Calibration curve for the SnO2 array-based H2O2 biosensor at −0.47 V. Inset is the corresponding Lineweaver–Burk plot

As discussed earlier, array-based biosensor displays excellent analytical performance in terms of detection limit, sensitivity and linear range (see Table 1 for the comparison of detailed analytical performances from biosensors using different substrate materials for enzyme immobilization). This should be attributed to the following two main reasons: First, the geometrical configuration of the nanorod array provides large void spaces for assembling bioactive HRP with high amount; the enzyme assembly is, on the other hand, basically promoted through the electrostatic interaction between HRP and SnO2. Secondly, nanorods are single-crystalline structures without grain boundaries, forming direct conduction channels, a highway for electrons. These are in sharp contrast to the tortuous percolation network of the nanoparticle films. Thus, the nanorod array grown tightly on alloy serves as the “electronic wires” for the electron transferring between the HRP-active sites and the alloy substrate surface.

Table 1

Comparison of analytical performances of H2O2 biosensors using different substrate materials for enzyme immobilization

Substrate materials	Immobilized enzyme	Sensitivity (μA mM−1 cm−2)	Detection limit (μM)	Reference
C- TiO2 nanotube	Hemoglobin (Hb)	8.57	0.92	19
Au-TiO2 nanotube	HRP	Not available	2	18
ZnO-C nanowire array	HRP	237.8	0.2	9
Au	HRP	271	1.2	24
Nanosized ZnO	HRP	255	4.0	24
Nanosized Au-ZnO	HRP	369	0.7	24
SnO2 nanorod array	HRP	379	0.2	This work

The detection reproducibility of the developed sensor was also examined by repeated detections of H2O2. When 4 μM H2O2 was measured continuously for eight assaying runs, a relative standard deviation (RSD) of 7.5% was obtained. In addition, the storage stability of the HRP-modified array electrode was tested by measuring the current responses to 4 μM H2O2 at intervals of 5 days during one month when the biosensor was stored in the refrigerator at 4°C. It was discovered that the so prepared electrode could retain about 92% electrocatalytic activity to H2O2 after one month storage. Other advantages of the SnO2 array-based biosensor are the low detection potential (−0.47 V) and high HRP enzyme selectivity, which could eliminate the interference of other substrates such as citric acid, ascorbic acid, sucrose and glucose [28]. The addition of these common interfering species into the PBS showed negligible influence on H2O2 determination.

Conclusions

In sum, a novel biosensor based on immobilization of HRP on SnO2 nanorod array electrode has been developed. The three-dimensional (3D) array architecture provides a favorable microenvironment around HRP to retain the enzymatic bioactivity, while the vertically aligned single-crystalline SnO2 nanorods ensure numerous direct electron transport channels to electrode.
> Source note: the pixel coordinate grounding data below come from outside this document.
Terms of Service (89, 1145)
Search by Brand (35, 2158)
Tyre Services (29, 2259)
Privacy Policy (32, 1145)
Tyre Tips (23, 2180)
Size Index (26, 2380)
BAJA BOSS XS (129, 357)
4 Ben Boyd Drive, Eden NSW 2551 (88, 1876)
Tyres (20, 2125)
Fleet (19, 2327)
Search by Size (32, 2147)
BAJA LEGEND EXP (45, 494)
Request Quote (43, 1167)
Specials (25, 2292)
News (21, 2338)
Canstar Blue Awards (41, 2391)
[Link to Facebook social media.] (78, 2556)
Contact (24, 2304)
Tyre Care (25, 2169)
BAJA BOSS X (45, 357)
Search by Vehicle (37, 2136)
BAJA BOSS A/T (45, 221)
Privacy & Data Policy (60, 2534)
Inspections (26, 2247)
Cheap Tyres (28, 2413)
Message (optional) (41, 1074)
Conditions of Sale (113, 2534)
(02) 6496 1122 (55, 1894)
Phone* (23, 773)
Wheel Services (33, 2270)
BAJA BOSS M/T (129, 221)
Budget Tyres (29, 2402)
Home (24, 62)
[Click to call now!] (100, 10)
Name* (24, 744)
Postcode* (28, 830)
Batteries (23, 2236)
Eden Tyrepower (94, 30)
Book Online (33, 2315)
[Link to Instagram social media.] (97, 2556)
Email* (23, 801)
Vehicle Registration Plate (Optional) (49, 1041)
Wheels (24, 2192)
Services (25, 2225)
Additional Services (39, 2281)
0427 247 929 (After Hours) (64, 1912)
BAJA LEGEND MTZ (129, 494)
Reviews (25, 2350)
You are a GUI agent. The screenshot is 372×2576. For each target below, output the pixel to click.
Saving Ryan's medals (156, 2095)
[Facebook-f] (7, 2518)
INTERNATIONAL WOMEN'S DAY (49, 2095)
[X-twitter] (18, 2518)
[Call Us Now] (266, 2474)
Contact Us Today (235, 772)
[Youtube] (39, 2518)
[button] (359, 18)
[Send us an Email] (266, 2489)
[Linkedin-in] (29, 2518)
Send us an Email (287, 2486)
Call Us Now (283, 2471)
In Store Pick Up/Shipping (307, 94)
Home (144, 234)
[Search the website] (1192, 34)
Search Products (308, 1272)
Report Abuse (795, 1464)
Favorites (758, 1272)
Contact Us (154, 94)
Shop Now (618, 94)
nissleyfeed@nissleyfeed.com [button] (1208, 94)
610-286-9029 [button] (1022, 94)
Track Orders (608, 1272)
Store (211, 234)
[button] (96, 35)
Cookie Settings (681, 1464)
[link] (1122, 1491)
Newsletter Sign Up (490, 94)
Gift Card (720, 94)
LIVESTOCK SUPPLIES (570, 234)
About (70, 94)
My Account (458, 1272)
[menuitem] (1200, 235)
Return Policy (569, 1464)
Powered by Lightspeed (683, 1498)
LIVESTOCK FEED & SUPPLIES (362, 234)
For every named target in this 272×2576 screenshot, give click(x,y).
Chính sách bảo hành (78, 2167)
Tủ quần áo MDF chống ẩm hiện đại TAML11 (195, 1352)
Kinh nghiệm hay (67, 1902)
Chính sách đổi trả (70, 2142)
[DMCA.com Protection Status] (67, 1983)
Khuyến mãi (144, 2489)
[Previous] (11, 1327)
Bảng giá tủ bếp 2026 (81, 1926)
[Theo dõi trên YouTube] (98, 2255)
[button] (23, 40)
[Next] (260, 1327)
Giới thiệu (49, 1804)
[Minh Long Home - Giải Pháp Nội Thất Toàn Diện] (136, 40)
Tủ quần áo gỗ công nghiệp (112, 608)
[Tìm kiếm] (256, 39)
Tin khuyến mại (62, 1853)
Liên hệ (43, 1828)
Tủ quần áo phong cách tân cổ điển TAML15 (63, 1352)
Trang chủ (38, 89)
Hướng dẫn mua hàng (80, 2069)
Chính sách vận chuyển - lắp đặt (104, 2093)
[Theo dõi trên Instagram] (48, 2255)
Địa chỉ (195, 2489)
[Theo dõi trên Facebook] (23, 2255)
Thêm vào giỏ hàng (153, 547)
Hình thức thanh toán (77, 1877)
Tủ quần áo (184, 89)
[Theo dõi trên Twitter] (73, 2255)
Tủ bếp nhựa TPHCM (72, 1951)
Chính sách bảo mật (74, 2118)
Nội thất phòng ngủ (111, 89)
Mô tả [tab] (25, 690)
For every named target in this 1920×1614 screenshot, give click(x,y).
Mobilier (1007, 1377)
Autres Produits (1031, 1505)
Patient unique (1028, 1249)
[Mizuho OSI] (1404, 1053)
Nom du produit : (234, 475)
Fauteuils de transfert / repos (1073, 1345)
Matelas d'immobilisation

Accordingly, the HRP/array electrode is demonstrated for determination of H2O2 at an applied potential of −0.47 V with excellent sensitivity, low detection limit and high selectivity. 3D microelectrode fabricated by direct growth offers a relatively straightforward means to produce biosensors on a mass scale and represents a useful platform for electroanalysis applications.